The latter category of text and graphics page layout programs give the page composer more control and flexibility over graphic design elements and positioning, text and image manipulation, and pre-press support features. Some of the latter category of products may also be used to compose multiple-page repetitive layouts, books with master page editing, and live links to remote content from databases with 3rd party plug-ins, but are primarily used for composing case-by-case page layouts and edited by one person at any given time.
What generally qualifies as "DTP software" in either category allows users to create complex page layouts that can incorporate body text, numbered footnotes, graphics, photos and other visual elements. Some of these products are QuarkXPress, Adobe InDesign, Microsoft Publisher, Framemaker, Apple Pages, Serif's PagePlus and the free Scribus, and (to some extent) any graphics software or word processor that combines editable text with images.
In the early days of graphical user interfaces, DTP software was in a class of its own when compared to the fairly spartan word processing applications of the time. Programs such as WordPerfect and WordStar were still mainly text-based and offered little in the way of page layout, other than perhaps margins and line spacing. On the other hand, word processing software was necessary for features like indexing and spell checking, features that are today taken for granted.
As computers and operating systems have become more powerful, vendors have sought to provide users with a single application platform that can meet all needs. Software such as Open Office.org Writer and Microsoft Word offers advanced layouts and linking between documents, and DTP applications have added in common word processor features.
In modern usage, DTP is not generally said to include tools such as TeX or troff, though both can easily be used on a modern desktop system and are standard with many Unix-like operating systems and readily available for other systems. The key difference between electronic typesetting software and DTP software is that DTP software is generally interactive and WYSIWYG in design, while older electronic typesetting software tends to operate in batch mode, requiring the user to enter the processing program's markup language manually without a direct visualization of the finished product. The older style of typesetting software occupies a substantial but shrinking niche in technical writing and textbook publication; however, since much software in this genre is freely available, it can be more cost-effective than the professionally-oriented DTP systems. It is also particularly suitable for corporate newsletters or other applications where consistent, automated layout is important.

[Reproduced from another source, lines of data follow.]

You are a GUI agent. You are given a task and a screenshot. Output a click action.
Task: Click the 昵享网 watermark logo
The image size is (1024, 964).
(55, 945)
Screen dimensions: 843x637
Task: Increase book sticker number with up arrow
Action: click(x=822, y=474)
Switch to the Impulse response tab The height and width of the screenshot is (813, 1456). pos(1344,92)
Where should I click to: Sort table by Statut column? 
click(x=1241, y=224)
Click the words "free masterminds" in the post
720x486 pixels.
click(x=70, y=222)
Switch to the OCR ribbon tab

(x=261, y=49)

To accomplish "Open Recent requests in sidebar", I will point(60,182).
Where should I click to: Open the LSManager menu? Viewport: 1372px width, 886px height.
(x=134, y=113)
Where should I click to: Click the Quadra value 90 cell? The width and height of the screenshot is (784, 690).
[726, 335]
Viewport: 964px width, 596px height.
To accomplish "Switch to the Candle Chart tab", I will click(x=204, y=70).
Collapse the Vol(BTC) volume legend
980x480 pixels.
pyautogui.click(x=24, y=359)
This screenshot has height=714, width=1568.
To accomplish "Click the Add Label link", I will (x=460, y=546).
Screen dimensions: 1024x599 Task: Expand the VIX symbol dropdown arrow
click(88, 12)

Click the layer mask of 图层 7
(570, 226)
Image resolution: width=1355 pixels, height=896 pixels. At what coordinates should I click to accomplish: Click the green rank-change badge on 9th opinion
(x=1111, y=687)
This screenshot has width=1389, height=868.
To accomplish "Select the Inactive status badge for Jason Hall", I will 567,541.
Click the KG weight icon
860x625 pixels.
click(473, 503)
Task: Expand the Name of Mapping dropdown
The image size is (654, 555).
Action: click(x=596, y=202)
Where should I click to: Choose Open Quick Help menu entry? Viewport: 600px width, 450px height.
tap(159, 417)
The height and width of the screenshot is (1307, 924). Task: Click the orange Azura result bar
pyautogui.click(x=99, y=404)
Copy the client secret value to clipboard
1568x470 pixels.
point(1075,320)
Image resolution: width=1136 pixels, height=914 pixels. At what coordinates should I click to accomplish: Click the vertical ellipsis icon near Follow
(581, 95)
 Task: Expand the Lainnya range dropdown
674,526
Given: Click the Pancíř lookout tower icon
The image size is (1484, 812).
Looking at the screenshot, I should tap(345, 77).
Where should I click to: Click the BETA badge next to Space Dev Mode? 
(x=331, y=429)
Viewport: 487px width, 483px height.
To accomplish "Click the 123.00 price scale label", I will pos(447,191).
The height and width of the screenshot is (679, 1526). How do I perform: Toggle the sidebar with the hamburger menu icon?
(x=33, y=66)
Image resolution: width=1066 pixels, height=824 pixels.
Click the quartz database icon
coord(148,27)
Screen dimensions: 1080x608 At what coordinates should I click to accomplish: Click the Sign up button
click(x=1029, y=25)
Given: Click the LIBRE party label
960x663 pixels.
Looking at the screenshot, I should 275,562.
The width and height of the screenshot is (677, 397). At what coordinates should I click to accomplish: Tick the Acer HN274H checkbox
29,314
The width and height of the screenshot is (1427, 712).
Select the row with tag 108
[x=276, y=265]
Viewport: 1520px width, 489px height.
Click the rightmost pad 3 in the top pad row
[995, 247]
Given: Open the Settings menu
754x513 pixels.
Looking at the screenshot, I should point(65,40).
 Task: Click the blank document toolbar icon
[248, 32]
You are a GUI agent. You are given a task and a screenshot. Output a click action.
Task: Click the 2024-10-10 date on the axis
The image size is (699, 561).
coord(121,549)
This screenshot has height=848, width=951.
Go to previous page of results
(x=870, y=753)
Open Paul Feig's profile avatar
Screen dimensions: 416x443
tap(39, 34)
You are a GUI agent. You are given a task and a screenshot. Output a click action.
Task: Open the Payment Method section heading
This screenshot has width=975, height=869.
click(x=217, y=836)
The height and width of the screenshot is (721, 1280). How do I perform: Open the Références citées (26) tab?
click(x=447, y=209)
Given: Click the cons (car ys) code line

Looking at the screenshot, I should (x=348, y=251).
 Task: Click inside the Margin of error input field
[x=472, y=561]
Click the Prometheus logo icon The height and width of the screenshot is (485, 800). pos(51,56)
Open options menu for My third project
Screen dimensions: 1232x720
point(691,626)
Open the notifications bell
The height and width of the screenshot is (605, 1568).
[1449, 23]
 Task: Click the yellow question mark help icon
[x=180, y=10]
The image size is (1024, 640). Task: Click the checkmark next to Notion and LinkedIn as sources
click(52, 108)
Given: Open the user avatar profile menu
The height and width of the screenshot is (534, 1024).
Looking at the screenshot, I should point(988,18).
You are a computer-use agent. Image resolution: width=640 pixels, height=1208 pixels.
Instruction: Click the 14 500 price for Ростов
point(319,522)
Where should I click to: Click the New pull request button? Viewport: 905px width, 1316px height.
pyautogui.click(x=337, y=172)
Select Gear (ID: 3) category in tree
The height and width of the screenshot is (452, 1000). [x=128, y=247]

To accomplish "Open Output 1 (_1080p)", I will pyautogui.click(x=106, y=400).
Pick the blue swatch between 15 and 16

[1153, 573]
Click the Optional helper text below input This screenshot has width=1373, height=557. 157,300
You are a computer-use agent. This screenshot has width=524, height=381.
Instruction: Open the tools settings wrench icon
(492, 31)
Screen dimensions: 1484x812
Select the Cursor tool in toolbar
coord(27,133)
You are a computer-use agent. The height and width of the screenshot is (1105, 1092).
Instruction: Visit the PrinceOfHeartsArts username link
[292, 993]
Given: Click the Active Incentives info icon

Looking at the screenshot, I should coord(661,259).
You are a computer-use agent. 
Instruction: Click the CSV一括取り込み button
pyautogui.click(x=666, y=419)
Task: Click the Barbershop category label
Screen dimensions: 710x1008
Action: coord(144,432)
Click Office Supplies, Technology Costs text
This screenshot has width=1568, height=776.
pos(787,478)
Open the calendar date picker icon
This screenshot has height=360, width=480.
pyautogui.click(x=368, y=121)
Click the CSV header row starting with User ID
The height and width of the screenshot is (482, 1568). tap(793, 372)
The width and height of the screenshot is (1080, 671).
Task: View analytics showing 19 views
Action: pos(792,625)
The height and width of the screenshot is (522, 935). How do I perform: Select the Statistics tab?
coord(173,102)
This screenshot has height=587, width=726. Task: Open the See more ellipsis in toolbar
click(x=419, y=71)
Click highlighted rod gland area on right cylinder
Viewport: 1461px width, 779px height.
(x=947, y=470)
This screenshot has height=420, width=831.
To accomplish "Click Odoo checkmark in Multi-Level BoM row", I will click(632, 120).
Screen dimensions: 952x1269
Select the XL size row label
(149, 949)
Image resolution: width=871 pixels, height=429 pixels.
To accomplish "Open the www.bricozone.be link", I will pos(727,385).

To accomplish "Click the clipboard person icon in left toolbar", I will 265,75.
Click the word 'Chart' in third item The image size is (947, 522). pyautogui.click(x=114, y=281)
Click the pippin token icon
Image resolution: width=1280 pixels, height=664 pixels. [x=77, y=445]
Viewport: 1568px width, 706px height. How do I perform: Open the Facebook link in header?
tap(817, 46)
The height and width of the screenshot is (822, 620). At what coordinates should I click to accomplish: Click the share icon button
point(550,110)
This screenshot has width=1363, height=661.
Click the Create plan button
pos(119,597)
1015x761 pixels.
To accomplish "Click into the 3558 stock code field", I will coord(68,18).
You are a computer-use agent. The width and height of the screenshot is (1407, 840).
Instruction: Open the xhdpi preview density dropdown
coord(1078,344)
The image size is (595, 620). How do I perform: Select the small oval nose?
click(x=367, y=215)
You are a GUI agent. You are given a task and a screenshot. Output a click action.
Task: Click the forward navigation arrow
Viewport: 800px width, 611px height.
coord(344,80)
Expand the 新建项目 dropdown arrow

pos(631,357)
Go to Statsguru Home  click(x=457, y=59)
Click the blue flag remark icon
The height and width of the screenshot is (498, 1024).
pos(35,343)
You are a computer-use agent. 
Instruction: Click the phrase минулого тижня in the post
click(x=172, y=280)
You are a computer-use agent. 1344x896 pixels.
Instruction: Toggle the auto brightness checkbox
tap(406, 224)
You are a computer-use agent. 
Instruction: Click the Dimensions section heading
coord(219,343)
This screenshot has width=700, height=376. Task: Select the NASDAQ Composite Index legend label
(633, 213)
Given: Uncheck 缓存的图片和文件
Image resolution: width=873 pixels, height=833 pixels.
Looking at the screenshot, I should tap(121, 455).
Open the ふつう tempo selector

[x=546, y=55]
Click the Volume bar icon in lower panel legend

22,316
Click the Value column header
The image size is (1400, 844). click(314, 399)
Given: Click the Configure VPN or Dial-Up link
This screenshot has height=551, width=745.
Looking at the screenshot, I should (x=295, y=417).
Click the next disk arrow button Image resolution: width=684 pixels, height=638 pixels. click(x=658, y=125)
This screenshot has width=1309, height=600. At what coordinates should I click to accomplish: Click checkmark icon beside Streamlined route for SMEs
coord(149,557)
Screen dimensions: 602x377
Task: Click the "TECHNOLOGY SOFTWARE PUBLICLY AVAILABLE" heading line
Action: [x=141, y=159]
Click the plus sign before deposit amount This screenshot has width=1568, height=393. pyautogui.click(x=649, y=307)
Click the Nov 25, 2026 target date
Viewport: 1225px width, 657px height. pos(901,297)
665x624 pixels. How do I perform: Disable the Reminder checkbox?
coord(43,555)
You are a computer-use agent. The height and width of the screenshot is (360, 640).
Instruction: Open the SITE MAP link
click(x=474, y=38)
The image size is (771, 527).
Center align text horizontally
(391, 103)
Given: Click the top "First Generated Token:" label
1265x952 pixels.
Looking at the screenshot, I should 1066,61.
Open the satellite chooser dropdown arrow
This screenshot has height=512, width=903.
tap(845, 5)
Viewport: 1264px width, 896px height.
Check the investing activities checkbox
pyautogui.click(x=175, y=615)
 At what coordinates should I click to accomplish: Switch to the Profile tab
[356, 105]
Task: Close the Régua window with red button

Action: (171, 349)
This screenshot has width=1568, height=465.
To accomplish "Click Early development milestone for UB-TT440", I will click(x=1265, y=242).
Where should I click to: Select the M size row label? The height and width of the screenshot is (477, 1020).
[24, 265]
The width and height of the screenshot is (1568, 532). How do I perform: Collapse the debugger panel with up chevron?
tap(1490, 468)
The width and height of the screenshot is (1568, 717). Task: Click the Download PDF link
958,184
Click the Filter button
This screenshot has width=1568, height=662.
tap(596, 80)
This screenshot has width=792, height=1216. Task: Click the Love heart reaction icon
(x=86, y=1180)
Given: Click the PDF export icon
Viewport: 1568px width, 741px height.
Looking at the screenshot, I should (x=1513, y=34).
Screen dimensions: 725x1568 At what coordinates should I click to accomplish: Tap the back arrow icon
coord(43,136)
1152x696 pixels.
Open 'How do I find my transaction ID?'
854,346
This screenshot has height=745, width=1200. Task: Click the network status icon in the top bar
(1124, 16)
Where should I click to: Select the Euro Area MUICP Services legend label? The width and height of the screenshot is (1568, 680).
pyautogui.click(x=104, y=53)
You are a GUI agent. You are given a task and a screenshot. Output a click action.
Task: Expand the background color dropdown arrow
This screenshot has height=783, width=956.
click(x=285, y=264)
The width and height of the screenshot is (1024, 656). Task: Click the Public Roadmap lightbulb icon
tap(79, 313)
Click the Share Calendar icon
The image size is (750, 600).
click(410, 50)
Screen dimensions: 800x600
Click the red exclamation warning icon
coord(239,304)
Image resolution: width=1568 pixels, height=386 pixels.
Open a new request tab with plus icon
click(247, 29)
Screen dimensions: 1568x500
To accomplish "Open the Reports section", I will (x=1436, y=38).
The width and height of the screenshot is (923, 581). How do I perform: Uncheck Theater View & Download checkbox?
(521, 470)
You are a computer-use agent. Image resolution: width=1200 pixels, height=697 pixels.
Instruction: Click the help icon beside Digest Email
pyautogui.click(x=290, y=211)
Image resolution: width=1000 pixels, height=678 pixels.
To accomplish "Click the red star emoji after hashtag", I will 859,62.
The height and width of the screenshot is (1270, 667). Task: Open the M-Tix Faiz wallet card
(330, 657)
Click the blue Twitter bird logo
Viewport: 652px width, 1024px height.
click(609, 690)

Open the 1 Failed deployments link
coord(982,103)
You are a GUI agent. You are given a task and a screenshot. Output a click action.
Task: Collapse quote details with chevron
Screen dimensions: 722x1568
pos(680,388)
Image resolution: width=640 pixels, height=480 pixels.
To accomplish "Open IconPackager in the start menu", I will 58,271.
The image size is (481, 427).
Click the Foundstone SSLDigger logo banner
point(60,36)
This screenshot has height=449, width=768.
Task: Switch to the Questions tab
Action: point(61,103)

There is some overlap between desktop publishing and what is known as Hypermedia publishing (i.e. Web design, Kiosk, CD-ROM). Many graphical HTML editors such as Microsoft FrontPage and Adobe Dreamweaver use a layout engine similar to a DTP program. However, some Web designers still prefer to write HTML without the assistance of a WYSIWYG editor and resort to such software, if at all, solely for complex layout that cannot easily be rendered in hand-written HTML code.